## Document segment
__________

CDC stops recommending COVID-19 shots for all



NEW YORK (AP) — The Centers for Disease Control (CDC) and Prevention has adopted recommendations by a new group of vaccine advisers, and stopped recommending COVID-19 shots for anyone — leaving the choice up to patients.

The government health agency on Monday announced it has adopted recommendations made last month by advisers picked by U.S. Health Secretary Robert F. Kennedy Jr.

Before this year, U.S. health officials — following recommendations by infectious disease experts — recommended annual COVID-19 boosters for all Americans ages 6 months and older. The idea was to update protection against the coronavirus as it continues to evolve.

As the COVID-19 pandemic waned, experts increasingly discussed the possibility of focusing vaccination efforts on people 65 and older — who are among those most at risk for death and hospitalization.

But Kennedy, who has questioned the safety of COVID-19 vaccines, abruptly announced in May that COVID-19 vaccines were no longer recommended for healthy children and pregnant women. He also dismissed the CDC’s Advisory Committee on Immunization Practices and replaced them with a handpicked group.

__________

Write the next part of the article on the CDC dropping its COVID-19 shot recommendation, starting after its last sentence. The records that come after this article are unrelated material.

__________

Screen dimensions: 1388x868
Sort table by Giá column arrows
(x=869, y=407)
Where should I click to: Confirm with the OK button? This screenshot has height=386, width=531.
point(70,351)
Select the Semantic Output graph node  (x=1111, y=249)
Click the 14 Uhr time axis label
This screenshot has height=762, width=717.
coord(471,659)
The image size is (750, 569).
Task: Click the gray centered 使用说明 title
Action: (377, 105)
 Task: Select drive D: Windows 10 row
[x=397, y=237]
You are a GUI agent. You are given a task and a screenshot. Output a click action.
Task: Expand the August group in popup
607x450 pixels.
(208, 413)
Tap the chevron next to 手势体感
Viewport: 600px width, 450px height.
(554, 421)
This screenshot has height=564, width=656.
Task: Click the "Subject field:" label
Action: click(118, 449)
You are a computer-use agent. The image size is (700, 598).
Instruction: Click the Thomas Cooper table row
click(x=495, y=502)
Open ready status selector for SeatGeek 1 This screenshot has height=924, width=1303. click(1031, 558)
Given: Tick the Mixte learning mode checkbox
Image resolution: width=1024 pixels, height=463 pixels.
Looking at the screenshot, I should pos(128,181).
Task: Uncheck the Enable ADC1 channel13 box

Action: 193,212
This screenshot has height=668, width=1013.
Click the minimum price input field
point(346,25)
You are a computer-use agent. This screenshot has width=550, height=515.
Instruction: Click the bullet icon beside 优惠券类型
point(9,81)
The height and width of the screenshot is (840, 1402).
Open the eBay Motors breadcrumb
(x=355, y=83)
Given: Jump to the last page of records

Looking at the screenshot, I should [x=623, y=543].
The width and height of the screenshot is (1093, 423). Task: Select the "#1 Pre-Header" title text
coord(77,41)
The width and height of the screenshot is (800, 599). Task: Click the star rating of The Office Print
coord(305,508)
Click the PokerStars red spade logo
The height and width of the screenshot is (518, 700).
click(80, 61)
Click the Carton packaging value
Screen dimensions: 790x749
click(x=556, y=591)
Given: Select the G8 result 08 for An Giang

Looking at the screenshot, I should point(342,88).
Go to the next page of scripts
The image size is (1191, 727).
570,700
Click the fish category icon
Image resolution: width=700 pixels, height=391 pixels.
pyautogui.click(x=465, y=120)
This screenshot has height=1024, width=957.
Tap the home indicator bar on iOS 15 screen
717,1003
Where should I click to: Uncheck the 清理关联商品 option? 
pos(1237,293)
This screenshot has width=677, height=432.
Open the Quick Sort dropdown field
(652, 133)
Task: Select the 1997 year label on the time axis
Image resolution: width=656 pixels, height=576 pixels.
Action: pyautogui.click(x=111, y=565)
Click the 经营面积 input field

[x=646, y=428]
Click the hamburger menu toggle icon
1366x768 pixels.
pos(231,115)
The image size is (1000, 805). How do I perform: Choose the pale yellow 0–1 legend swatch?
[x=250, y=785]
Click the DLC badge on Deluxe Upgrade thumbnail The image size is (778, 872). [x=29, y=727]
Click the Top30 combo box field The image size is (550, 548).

__________

## Reply
The new group voted last month to say all Americans should make their own decisions. But the CDC also says vaccine decisions, especially for seniors, should involve checking with a doctor, nurse or pharmacist.

The recommendation was endorsed by Deputy Secretary of Health and Human Services Jim O'Neill, who is serving as the CDC’s acting director. O’Neill signed off on it last week, but HHS officials announced it Monday.

The panel also urged the CDC to adopt stronger language around claims of vaccine risks, despite pushback from outside medical groups who said the shots had a proven safety record from the billions of doses administered worldwide.

In a statement Monday, O’Neill celebrated the change, saying past guidance "deterred health care providers from talking about the risks and benefits of vaccination.”

“Informed consent is back,” O'Neill said in a statement some doctors objected to.